In fact, the very borders of the picnic were unclear. In between our blankets, other families set up their picnics and played ball; children came up to us and asked to play with our dogs. Grown men and women and little girls from other families would confuse us by wearing pink T-shirts - and not all of us queers were in pink, either; some of us dressed in brown and blue and black and white, and munched on distinctly un-pink foods - satay, otak-otak, beehoon, potato chips, brownies, green tea.
Sure, more than half of us wore pink, but the outsiders didn't bat an eyelid - as a straight friend commented, we just looked like a breast cancer benefit with an unusual number of supportive men. After all, we were a decent, well-brushed group of people - a survey of occupations revealed bankers, engineers, IT professionals, teachers, designers, journalists, consultants, accountants, police officers (yep, there are queer police officers), civil servants, NSFs (national servicemen) and students. We weren't raising hell or making trouble. We were picnicking.
But still, a tinge of paranoia persisted in the atmosphere. A truck rolled up, and we thought it might be a police van - but no, it was just the park cleaners, who have come to pick up our rubbish.

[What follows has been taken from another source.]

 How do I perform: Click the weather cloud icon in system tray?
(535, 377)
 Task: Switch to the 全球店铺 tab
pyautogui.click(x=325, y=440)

Even now, I am wondering what the government might choose to do with our photographs; whether it'll pull out more stops to prevent the Pink Run this Saturday morning, organised by gay sports group ADLUS, now shifted to a location away from the Botanical Gardens,
Primarily, I am amazed that so many of us had the guts to come down and risk legal repercussions for the simple pleasure of having a picnic - that we stood together and told the government that it's absurd, insane, undeserving of their dignity to ban a picnic; that it was a ruling so ridiculous we could not obey it.
It is an unusual thing to see this many Singaporeans mobilised in a political act. And yes, at the risk of inviting danger, I'll say it was a political act.
Remember, so many everyday activities - watching movies, laughing at jokes, having sex - are not political in themselves. But when a higher power forbids them, they become political - reminders of how authorities attempt to control our bodies.
I can't say if this two-hour gathering is going to have any impact on the progress of gay rights - who knows, it might just invigorate anti-gay conservatives, and not all of the attendees will engage in future activist events. This was, in the end, an afternoon of simple pleasures - food and friends on a holiday afternoon, sandwiched between working days.
But come what may, it is important to remember this:
We were there. One hundred of us.
And that is the true meaning of Pride.
UPDATE: The Pink Non-Run
While the "Pink Run" was officially cancelled in Singapore, a "Run-of-People-Dressed-Mainly-in-Pink" occurred on Saturday morning, 11 August in the Clarke Quay area.
At 8.30am, approximately 35 ADLUS members and friends gathered outside the Singapore Tyler Print Institute, together with ten plainclothes police officers, including one wielding an intimidatingly large video camera. The spokesperson was Mr Kelvin Yeo from the Compliance Management Unit of Tanglin Police Division, who confirmed with ADLUS administrator Dr Ethan Lim that the run was not allowed and advised them not to continue with the event.
When pressed, he could not quote the precise law that was being infringed. Dr Lim then officially called off the event, took a group photograph and handed out T-shirts, and told us we could run individually as we liked. Police did not interfere while the runners ran the route. Additionally, Mr Kelvin Yeo was polite enough to provide me with his name and to accept my business card.